What is needed is an exact copy of all the records below.
** Record excerpts follows **
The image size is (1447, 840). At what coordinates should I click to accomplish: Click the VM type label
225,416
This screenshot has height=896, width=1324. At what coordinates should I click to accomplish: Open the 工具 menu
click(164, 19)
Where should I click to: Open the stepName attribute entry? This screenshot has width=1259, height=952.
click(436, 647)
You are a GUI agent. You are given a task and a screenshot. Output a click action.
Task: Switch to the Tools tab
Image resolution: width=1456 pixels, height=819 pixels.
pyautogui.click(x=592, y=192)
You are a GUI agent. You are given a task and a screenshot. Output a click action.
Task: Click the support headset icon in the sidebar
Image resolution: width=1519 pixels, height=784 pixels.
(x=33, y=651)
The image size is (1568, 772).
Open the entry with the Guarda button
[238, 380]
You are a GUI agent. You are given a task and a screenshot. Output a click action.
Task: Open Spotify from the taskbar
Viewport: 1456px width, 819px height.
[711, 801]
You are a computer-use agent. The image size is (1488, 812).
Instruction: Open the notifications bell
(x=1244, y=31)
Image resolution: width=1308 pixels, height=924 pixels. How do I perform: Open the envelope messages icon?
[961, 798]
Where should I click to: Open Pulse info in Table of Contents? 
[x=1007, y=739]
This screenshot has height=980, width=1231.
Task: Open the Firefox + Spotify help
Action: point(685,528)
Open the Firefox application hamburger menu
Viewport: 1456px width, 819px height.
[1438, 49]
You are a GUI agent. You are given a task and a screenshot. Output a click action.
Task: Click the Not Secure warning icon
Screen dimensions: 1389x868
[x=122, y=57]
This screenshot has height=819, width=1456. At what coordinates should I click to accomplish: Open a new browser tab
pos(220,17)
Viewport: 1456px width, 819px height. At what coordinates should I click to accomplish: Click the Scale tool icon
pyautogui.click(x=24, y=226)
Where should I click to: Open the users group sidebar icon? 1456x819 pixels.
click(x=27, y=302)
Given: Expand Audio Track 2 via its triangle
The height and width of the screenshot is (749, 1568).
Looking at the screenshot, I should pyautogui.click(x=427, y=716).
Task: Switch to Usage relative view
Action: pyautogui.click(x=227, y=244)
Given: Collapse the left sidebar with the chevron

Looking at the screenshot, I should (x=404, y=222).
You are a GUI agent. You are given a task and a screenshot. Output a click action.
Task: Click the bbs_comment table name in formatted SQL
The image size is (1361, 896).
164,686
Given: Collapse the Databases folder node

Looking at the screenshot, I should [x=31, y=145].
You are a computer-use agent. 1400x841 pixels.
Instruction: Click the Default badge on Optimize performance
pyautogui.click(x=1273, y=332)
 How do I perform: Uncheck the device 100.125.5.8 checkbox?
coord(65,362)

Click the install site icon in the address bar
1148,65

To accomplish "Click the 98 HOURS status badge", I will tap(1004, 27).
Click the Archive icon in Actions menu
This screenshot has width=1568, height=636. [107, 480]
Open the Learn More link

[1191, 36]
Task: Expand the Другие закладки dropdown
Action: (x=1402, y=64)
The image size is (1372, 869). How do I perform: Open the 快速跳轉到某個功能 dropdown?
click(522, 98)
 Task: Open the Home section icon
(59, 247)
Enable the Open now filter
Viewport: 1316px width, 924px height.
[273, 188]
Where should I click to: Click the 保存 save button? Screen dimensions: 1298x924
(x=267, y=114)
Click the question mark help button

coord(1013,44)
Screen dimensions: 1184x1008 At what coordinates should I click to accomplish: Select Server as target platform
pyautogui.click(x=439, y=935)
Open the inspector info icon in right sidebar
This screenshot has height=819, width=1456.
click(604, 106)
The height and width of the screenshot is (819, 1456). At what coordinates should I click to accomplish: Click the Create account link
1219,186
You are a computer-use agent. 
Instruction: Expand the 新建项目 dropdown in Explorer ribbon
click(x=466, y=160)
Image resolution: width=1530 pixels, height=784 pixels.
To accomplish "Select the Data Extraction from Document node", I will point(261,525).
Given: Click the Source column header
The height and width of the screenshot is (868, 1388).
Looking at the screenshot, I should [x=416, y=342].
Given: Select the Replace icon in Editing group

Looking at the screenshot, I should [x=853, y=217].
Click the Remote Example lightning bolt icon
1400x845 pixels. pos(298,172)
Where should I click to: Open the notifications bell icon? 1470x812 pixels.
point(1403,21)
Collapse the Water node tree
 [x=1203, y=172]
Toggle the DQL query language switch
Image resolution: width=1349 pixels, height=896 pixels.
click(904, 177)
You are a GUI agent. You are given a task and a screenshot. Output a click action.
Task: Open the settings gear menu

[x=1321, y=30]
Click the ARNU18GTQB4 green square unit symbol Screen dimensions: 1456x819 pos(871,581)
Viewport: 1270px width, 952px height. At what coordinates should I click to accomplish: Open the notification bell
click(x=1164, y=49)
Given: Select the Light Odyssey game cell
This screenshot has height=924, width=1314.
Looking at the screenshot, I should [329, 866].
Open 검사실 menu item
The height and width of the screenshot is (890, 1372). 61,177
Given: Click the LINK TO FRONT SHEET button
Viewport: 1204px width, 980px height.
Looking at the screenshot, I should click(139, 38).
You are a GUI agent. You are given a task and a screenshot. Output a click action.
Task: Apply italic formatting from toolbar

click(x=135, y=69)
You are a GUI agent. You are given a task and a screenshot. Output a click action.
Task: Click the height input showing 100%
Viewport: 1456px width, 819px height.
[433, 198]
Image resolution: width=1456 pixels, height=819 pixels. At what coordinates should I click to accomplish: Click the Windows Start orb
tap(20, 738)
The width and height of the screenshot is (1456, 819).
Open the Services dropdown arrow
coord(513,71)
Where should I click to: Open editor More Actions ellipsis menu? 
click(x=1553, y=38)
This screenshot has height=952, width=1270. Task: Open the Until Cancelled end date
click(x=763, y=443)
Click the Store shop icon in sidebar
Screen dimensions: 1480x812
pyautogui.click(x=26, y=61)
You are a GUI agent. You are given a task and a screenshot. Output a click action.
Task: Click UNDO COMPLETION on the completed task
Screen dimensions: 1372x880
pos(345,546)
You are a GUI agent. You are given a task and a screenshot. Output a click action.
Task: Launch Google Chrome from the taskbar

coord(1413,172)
** End of Record excerpts **
* _Final answer_:
The image size is (1447, 840). At what coordinates should I click to accomplish: Click the VM type label
225,416
This screenshot has height=896, width=1324. At what coordinates should I click to accomplish: Open the 工具 menu
click(164, 19)
Where should I click to: Open the stepName attribute entry? This screenshot has width=1259, height=952.
click(436, 647)
You are a GUI agent. You are given a task and a screenshot. Output a click action.
Task: Switch to the Tools tab
Image resolution: width=1456 pixels, height=819 pixels.
pyautogui.click(x=592, y=192)
You are a GUI agent. You are given a task and a screenshot. Output a click action.
Task: Click the support headset icon in the sidebar
Image resolution: width=1519 pixels, height=784 pixels.
(x=33, y=651)
The image size is (1568, 772).
Open the entry with the Guarda button
[238, 380]
You are a GUI agent. You are given a task and a screenshot. Output a click action.
Task: Open Spotify from the taskbar
Viewport: 1456px width, 819px height.
[711, 801]
You are a computer-use agent. The image size is (1488, 812).
Instruction: Open the notifications bell
(x=1244, y=31)
Image resolution: width=1308 pixels, height=924 pixels. How do I perform: Open the envelope messages icon?
[961, 798]
Where should I click to: Open Pulse info in Table of Contents? 
[x=1007, y=739]
This screenshot has height=980, width=1231.
Task: Open the Firefox + Spotify help
Action: point(685,528)
Open the Firefox application hamburger menu
Viewport: 1456px width, 819px height.
[1438, 49]
You are a GUI agent. You are given a task and a screenshot. Output a click action.
Task: Click the Not Secure warning icon
Screen dimensions: 1389x868
[x=122, y=57]
This screenshot has height=819, width=1456. At what coordinates should I click to accomplish: Open a new browser tab
pos(220,17)
Viewport: 1456px width, 819px height. At what coordinates should I click to accomplish: Click the Scale tool icon
pyautogui.click(x=24, y=226)
Where should I click to: Open the users group sidebar icon? 1456x819 pixels.
click(x=27, y=302)
Given: Expand Audio Track 2 via its triangle
The height and width of the screenshot is (749, 1568).
Looking at the screenshot, I should pyautogui.click(x=427, y=716).
Task: Switch to Usage relative view
Action: pyautogui.click(x=227, y=244)
Given: Collapse the left sidebar with the chevron

Looking at the screenshot, I should (x=404, y=222).
You are a GUI agent. You are given a task and a screenshot. Output a click action.
Task: Click the bbs_comment table name in formatted SQL
The image size is (1361, 896).
164,686
Given: Collapse the Databases folder node

Looking at the screenshot, I should [x=31, y=145].
You are a computer-use agent. 1400x841 pixels.
Instruction: Click the Default badge on Optimize performance
pyautogui.click(x=1273, y=332)
 How do I perform: Uncheck the device 100.125.5.8 checkbox?
coord(65,362)

Click the install site icon in the address bar
1148,65

To accomplish "Click the 98 HOURS status badge", I will tap(1004, 27).
Click the Archive icon in Actions menu
This screenshot has width=1568, height=636. [107, 480]
Open the Learn More link

[1191, 36]
Task: Expand the Другие закладки dropdown
Action: (x=1402, y=64)
The image size is (1372, 869). How do I perform: Open the 快速跳轉到某個功能 dropdown?
click(522, 98)
 Task: Open the Home section icon
(59, 247)
Enable the Open now filter
Viewport: 1316px width, 924px height.
[273, 188]
Where should I click to: Click the 保存 save button? Screen dimensions: 1298x924
(x=267, y=114)
Click the question mark help button

coord(1013,44)
Screen dimensions: 1184x1008 At what coordinates should I click to accomplish: Select Server as target platform
pyautogui.click(x=439, y=935)
Open the inspector info icon in right sidebar
This screenshot has height=819, width=1456.
click(604, 106)
The height and width of the screenshot is (819, 1456). At what coordinates should I click to accomplish: Click the Create account link
1219,186
You are a computer-use agent. 
Instruction: Expand the 新建项目 dropdown in Explorer ribbon
click(x=466, y=160)
Image resolution: width=1530 pixels, height=784 pixels.
To accomplish "Select the Data Extraction from Document node", I will point(261,525).
Given: Click the Source column header
The height and width of the screenshot is (868, 1388).
Looking at the screenshot, I should [x=416, y=342].
Given: Select the Replace icon in Editing group

Looking at the screenshot, I should [x=853, y=217].
Click the Remote Example lightning bolt icon
1400x845 pixels. pos(298,172)
Where should I click to: Open the notifications bell icon? 1470x812 pixels.
point(1403,21)
Collapse the Water node tree
 [x=1203, y=172]
Toggle the DQL query language switch
Image resolution: width=1349 pixels, height=896 pixels.
click(904, 177)
You are a GUI agent. You are given a task and a screenshot. Output a click action.
Task: Open the settings gear menu

[x=1321, y=30]
Click the ARNU18GTQB4 green square unit symbol Screen dimensions: 1456x819 pos(871,581)
Viewport: 1270px width, 952px height. At what coordinates should I click to accomplish: Open the notification bell
click(x=1164, y=49)
Given: Select the Light Odyssey game cell
This screenshot has height=924, width=1314.
Looking at the screenshot, I should [329, 866].
Open 검사실 menu item
The height and width of the screenshot is (890, 1372). 61,177
Given: Click the LINK TO FRONT SHEET button
Viewport: 1204px width, 980px height.
Looking at the screenshot, I should click(139, 38).
You are a GUI agent. You are given a task and a screenshot. Output a click action.
Task: Apply italic formatting from toolbar

click(x=135, y=69)
You are a GUI agent. You are given a task and a screenshot. Output a click action.
Task: Click the height input showing 100%
Viewport: 1456px width, 819px height.
[433, 198]
Image resolution: width=1456 pixels, height=819 pixels. At what coordinates should I click to accomplish: Click the Windows Start orb
tap(20, 738)
The width and height of the screenshot is (1456, 819).
Open the Services dropdown arrow
coord(513,71)
Where should I click to: Open editor More Actions ellipsis menu? 
click(x=1553, y=38)
This screenshot has height=952, width=1270. Task: Open the Until Cancelled end date
click(x=763, y=443)
Click the Store shop icon in sidebar
Screen dimensions: 1480x812
pyautogui.click(x=26, y=61)
You are a GUI agent. You are given a task and a screenshot. Output a click action.
Task: Click UNDO COMPLETION on the completed task
Screen dimensions: 1372x880
pos(345,546)
You are a GUI agent. You are given a task and a screenshot. Output a click action.
Task: Launch Google Chrome from the taskbar

coord(1413,172)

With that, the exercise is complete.